# Page text
● ● ● ●

Here is my close analysis:
SolrClient request goes to the below method "request " in the class
LBHttpSolrClient.java
There is a for loop to try different live servers , but when doRequest method
(in the request method below) sends exception there is no catch , so next
re-try is not done. To solve this issue , there should be catch around
doRequest and then the second time it will re-try the correct request. But in
case there are multiple live servers, the request might timeout also. This
needs to be fixed to make CDCR bootstrap work reliable. If not sometimes it
will work good and sometimes not. I can work on this patch if this is agreed.
public Rsp request(Req req) throws SolrServerException, IOException {
Rsp rsp = new Rsp();
Exception ex = null;
boolean isNonRetryable = req.request instanceof IsUpdateRequest ||
ADMIN_PATHS.contains(req.request.getPath());
List<ServerWrapper> skipped = null;
final Integer numServersToTry = req.getNumServersToTry();
int numServersTried = 0;
boolean timeAllowedExceeded = false;
long timeAllowedNano = getTimeAllowedInNanos(req.getRequest());
long timeOutTime = System.nanoTime() + timeAllowedNano;
for (String serverStr : req.getServers()) {
if (timeAllowedExceeded = isTimeExceeded(timeAllowedNano, timeOutTime)) {
break;
}
serverStr = normalize(serverStr);
// if the server is currently a zombie, just skip to the next one
ServerWrapper wrapper = zombieServers.get(serverStr);
if (wrapper != null) {
// System.out.println("ZOMBIE SERVER QUERIED: " + serverStr);
final int numDeadServersToTry = req.getNumDeadServersToTry();
if (numDeadServersToTry > 0) {
if (skipped == null) {
skipped = new ArrayList<>(numDeadServersToTry);
skipped.add(wrapper);
}
else if (skipped.size() < numDeadServersToTry) {
skipped.add(wrapper);
}
}
continue;
}
try {
MDC.put("LBHttpSolrClient.url", serverStr);
if (numServersToTry != null && numServersTried >
numServersToTry.intValue()) {
break;
}
HttpSolrClient client = makeSolrClient(serverStr);
++numServersTried;
ex = doRequest(client, req, rsp, isNonRetryable, false, null);
if (ex == null) {
return rsp; // SUCCESS
}
//NO CATCH HERE , SO IT FAILS
} finally {
MDC.remove("LBHttpSolrClient.url");
}
}
// try the servers we previously skipped
if (skipped != null) {
for (ServerWrapper wrapper : skipped) {
if (timeAllowedExceeded = isTimeExceeded(timeAllowedNano, timeOutTime))

● ● ● ●

# Provided records

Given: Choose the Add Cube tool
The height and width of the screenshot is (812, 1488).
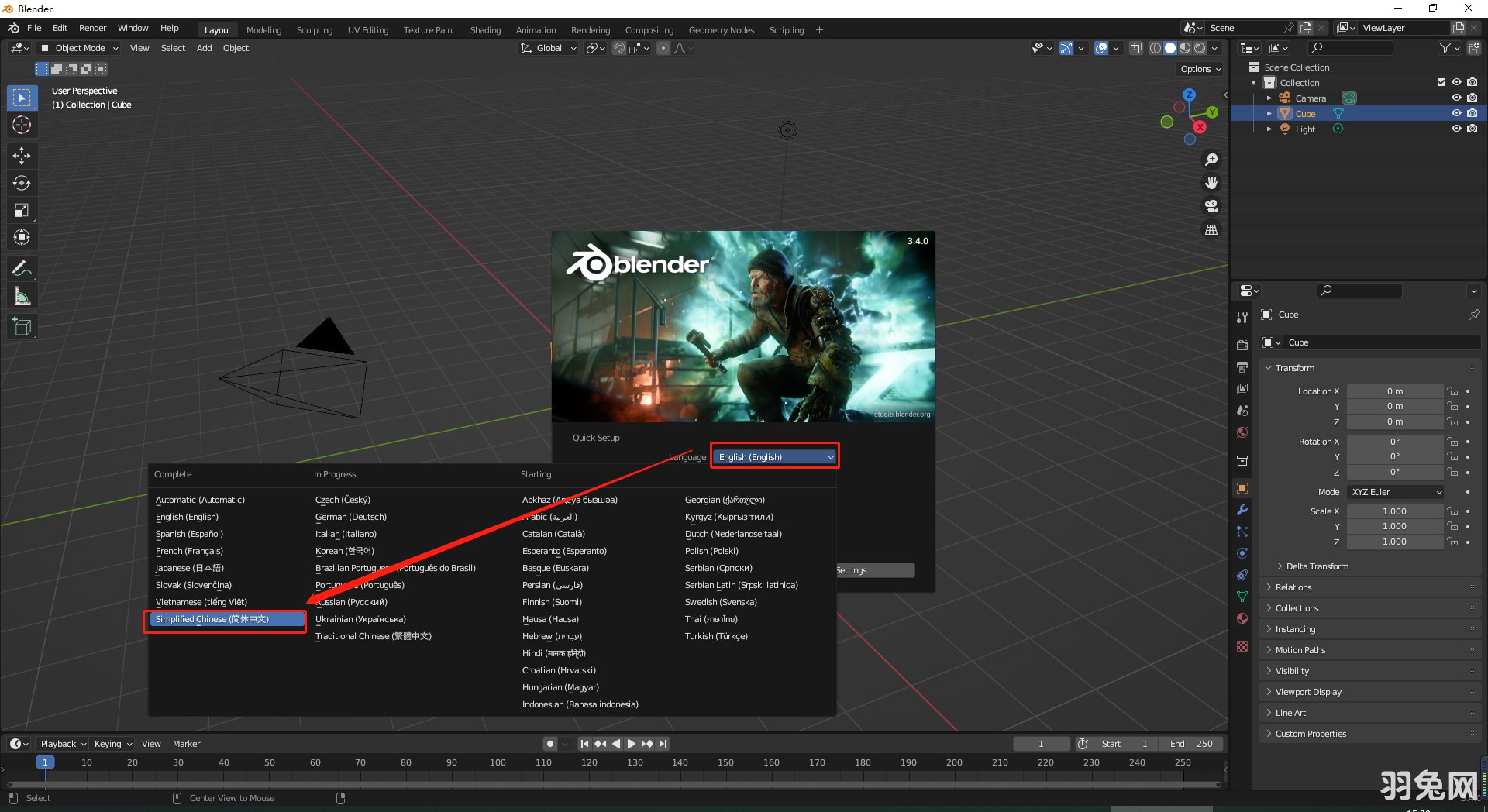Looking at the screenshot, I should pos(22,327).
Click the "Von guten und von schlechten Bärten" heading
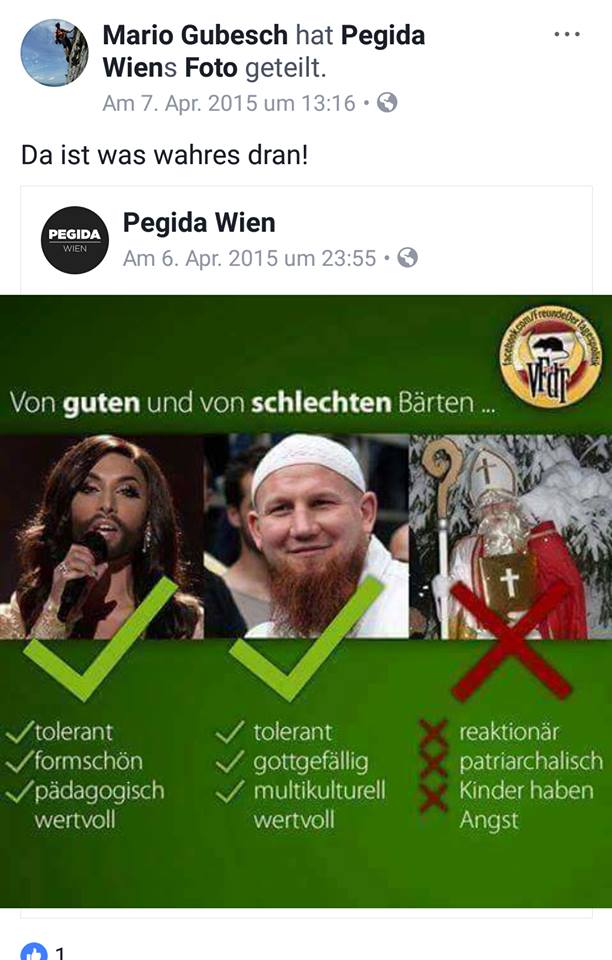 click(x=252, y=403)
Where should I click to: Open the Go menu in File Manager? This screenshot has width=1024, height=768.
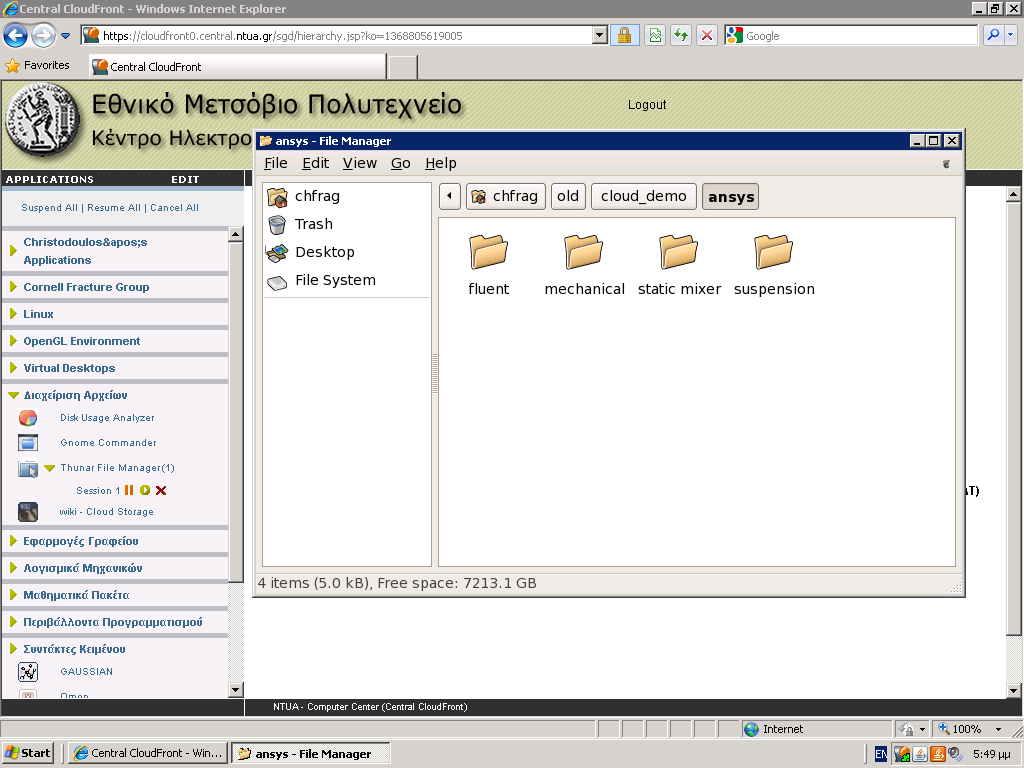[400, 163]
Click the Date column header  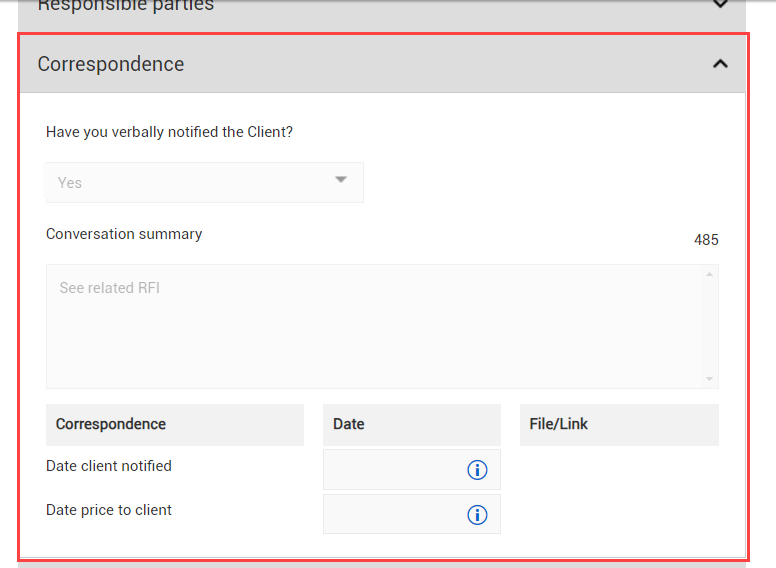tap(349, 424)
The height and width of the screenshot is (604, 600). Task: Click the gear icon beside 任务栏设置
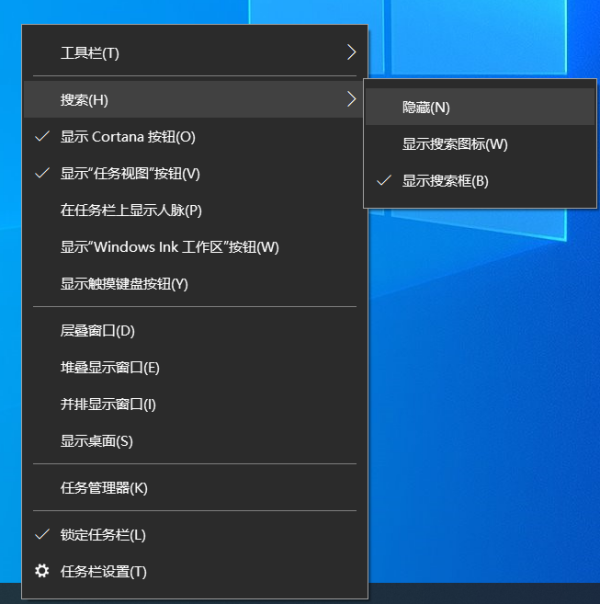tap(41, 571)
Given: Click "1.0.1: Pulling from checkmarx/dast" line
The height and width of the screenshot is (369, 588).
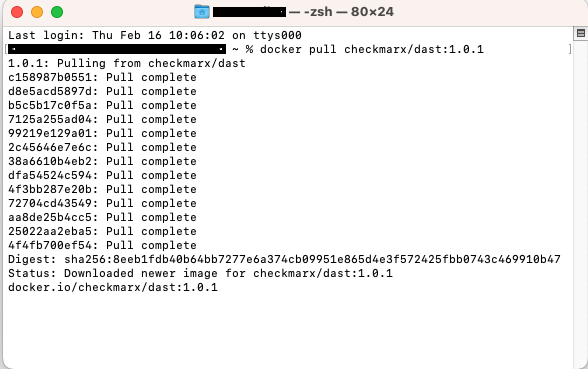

● ● ● ●

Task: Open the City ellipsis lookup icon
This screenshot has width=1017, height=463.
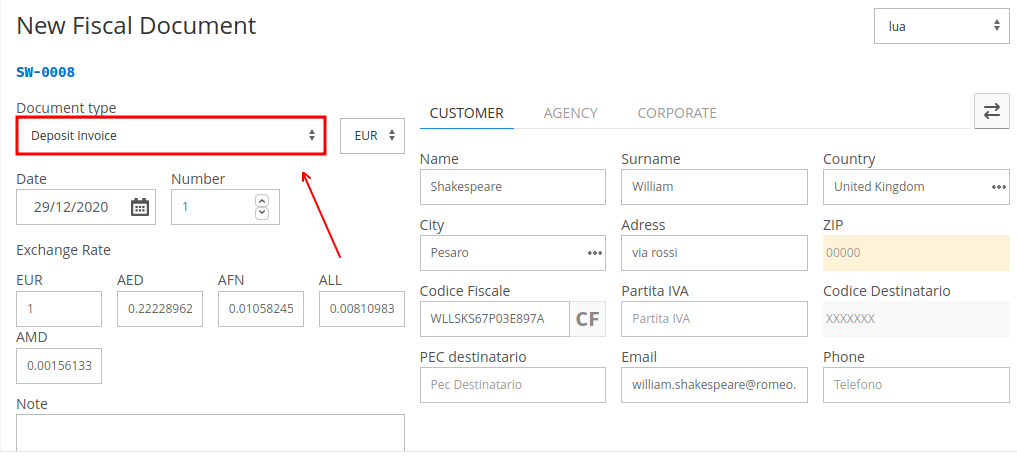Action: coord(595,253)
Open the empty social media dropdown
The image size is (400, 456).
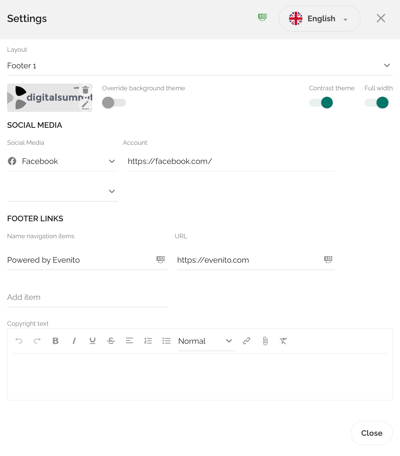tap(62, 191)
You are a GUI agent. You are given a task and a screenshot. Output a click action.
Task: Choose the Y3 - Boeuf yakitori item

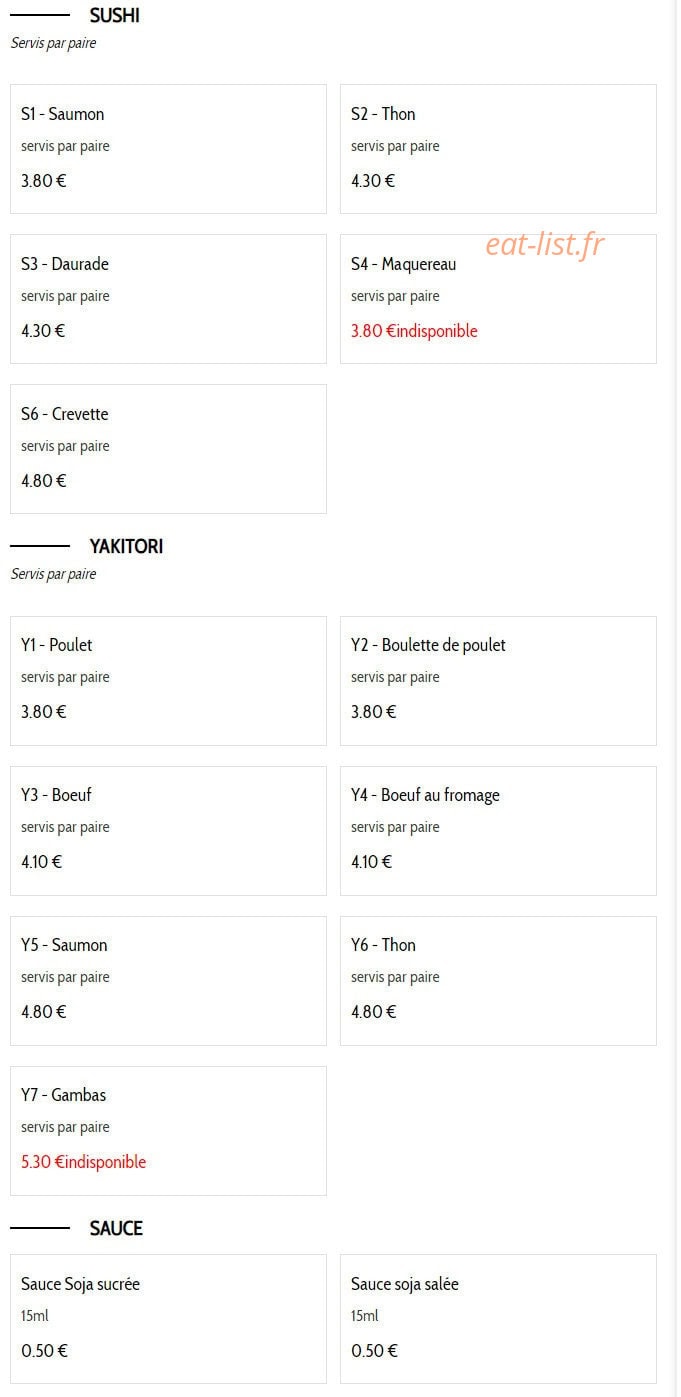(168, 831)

● ● ● ●

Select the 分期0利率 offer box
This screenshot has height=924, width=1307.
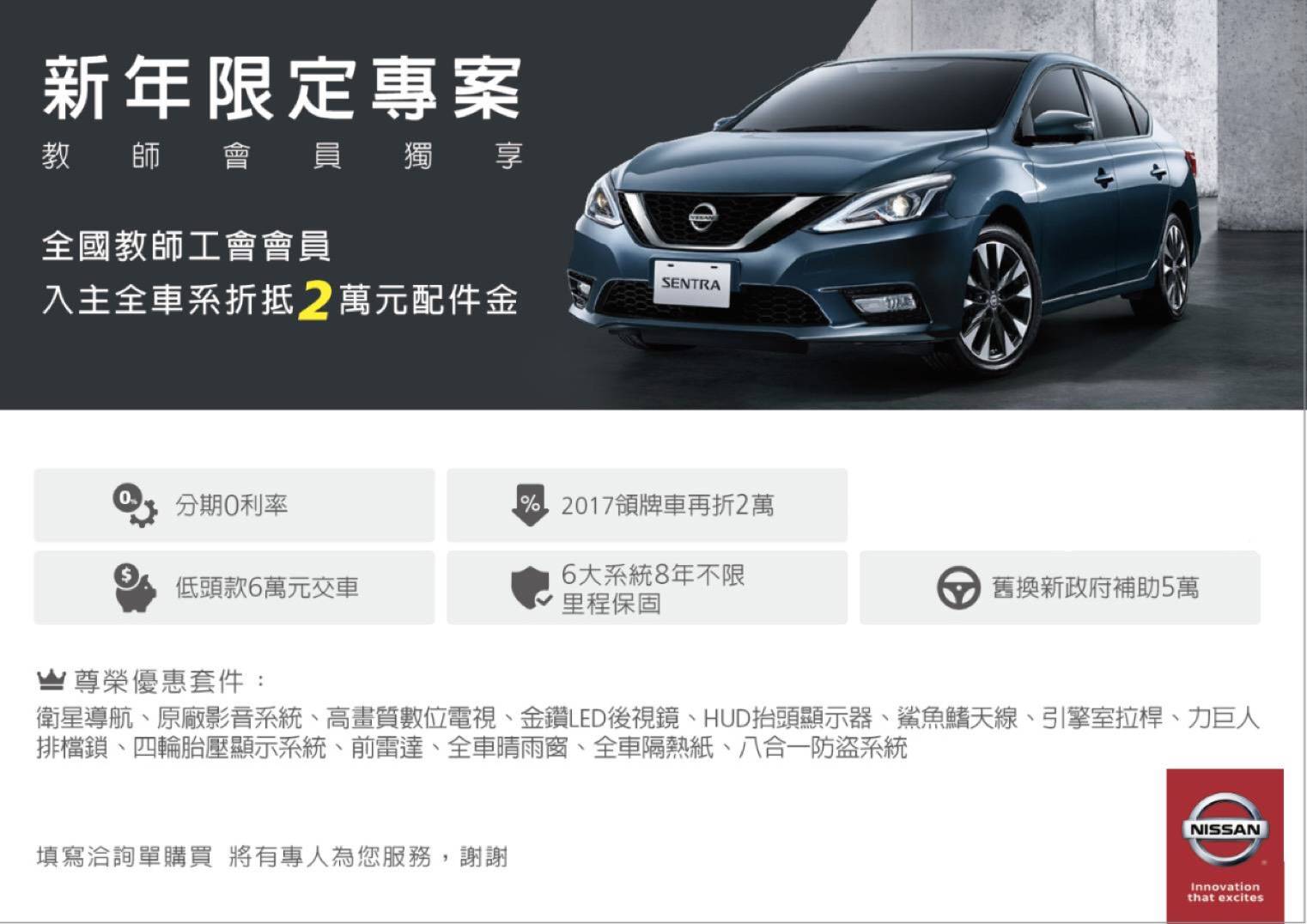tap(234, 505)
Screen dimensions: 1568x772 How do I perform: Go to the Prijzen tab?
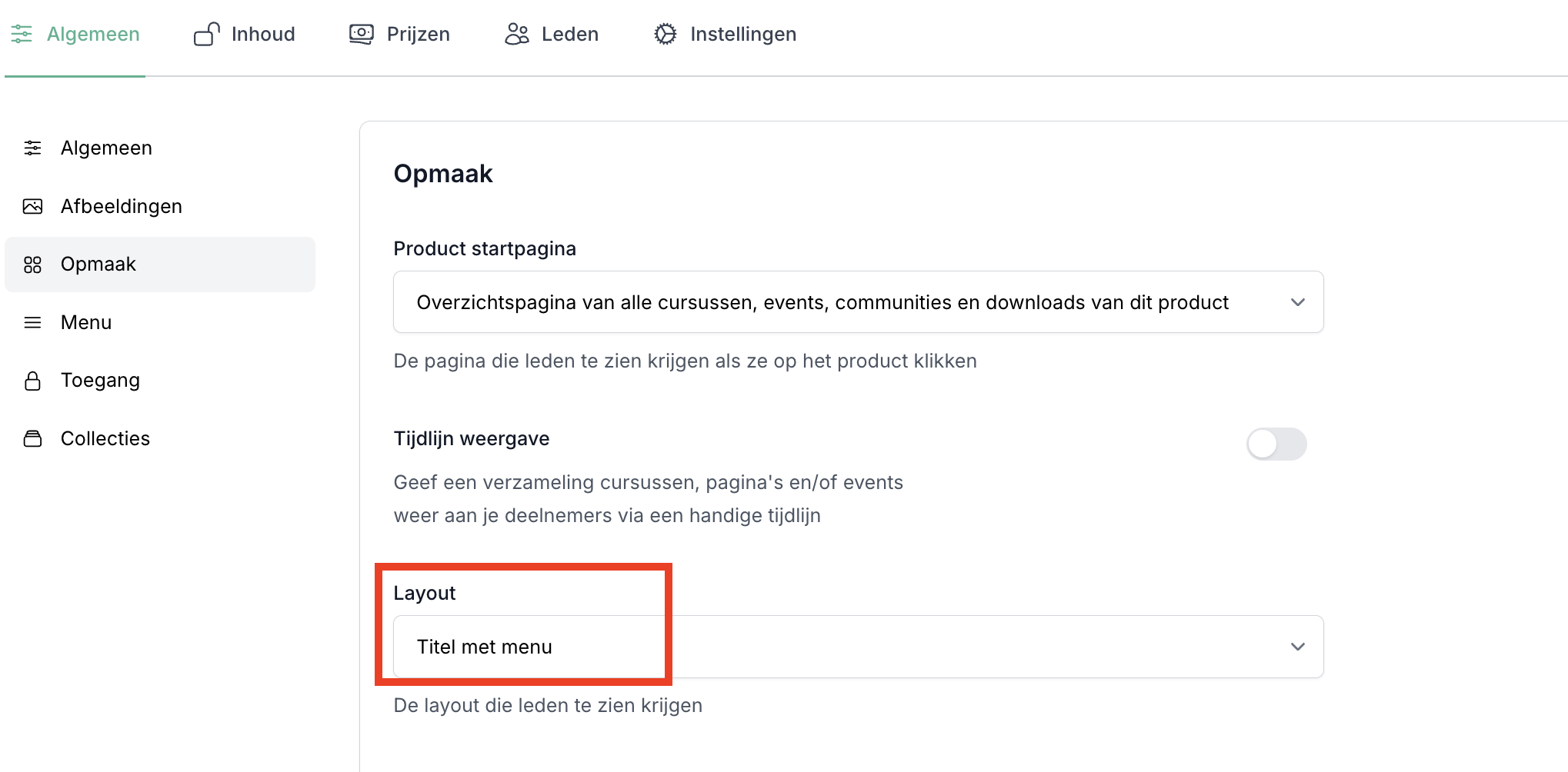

● ● ● ●

# Short task A
Answer these about the Solr retry analysis:
(i) Which class contains the "request" method that the SolrClient request goes to?
(ii) Which feature does the writer say needs this fix in order to work reliably?
(iii) In the code, what does the method return when doRequest gives back a null exception?
# Short task B
Pick up the Solr retry analysis after its final line and write the next part of the code.

# Exercise response A
(i) LBHttpSolrClient.java
(ii) CDCR bootstrap
(iii) rsp

# Exercise response B
{
break;
}
if (numServersToTry != null && numServersTried >
numServersToTry.intValue()) {
break;
}
try {
MDC.put("LBHttpSolrClient.url", wrapper.client.getBaseURL());
++numServersTried;
ex = doRequest(wrapper.client, req, rsp, isNonRetryable, true,
wrapper.getKey());
if (ex == null) {
return rsp; // SUCCESS
}
} finally {
MDC.remove("LBHttpSolrClient.url");
}
}
}
final String solrServerExceptionMessage;
if (timeAllowedExceeded) {
solrServerExceptionMessage = "Time allowed to handle this request
exceeded";
} else {
if (numServersToTry != null && numServersTried >
numServersToTry.intValue()) {
solrServerExceptionMessage = "No live SolrServers available to handle
this request:"
+ " numServersTried="+numServersTried
+ " numServersToTry="+numServersToTry.intValue();
} else {
solrServerExceptionMessage = "No live SolrServers available to handle
this request";
}
}
if (ex == null) {
throw new SolrServerException(solrServerExceptionMessage);
} else {
throw new SolrServerException(solrServerExceptionMessage+":" +
zombieServers.keySet(), ex);
}
}
Thanks,
Rajeswari
On 5/19/19, 9:39 AM, "Natarajan, Rajeswari" <[email protected]>
wrote:
Hi
We are using solr 7.6 and trying out bidirectional CDCR and I also hit this
issue.
Stacktrace
INFO (cdcr-bootstrap-status-17-thread-1) [ ]
o.a.s.h.CdcrReplicatorManager CDCR bootstrap successful in 3 seconds
INFO (cdcr-bootstrap-status-17-thread-1) [ ]
o.a.s.h.CdcrReplicatorManager Create new update log reader for target abcd_ta
with checkpoint -1 @ abcd_ta:shard1
ERROR (cdcr-bootstrap-status-17-thread-1) [ ]
o.a.s.h.CdcrReplicatorManager Unable to bootstrap the target collection abcd_ta
shard: shard1
olrj.impl.HttpSolrClient$RemoteSolrException: Error from server at
http://10.169.50.182:8983/solr: Unable to locate core
kanna_ta_shard1_replica_n1
lr.client.solrj.impl.HttpSolrClient.executeMethod(HttpSolrClient.java:643)
~[solr-solrj-7.6.0.jar:7.6.0 719cde97f84640faa1e3525690d262946571245f - nknize
- 2018-12-07 14:47:53]
lr.client.solrj.impl.HttpSolrClient.request(HttpSolrClient.java:255)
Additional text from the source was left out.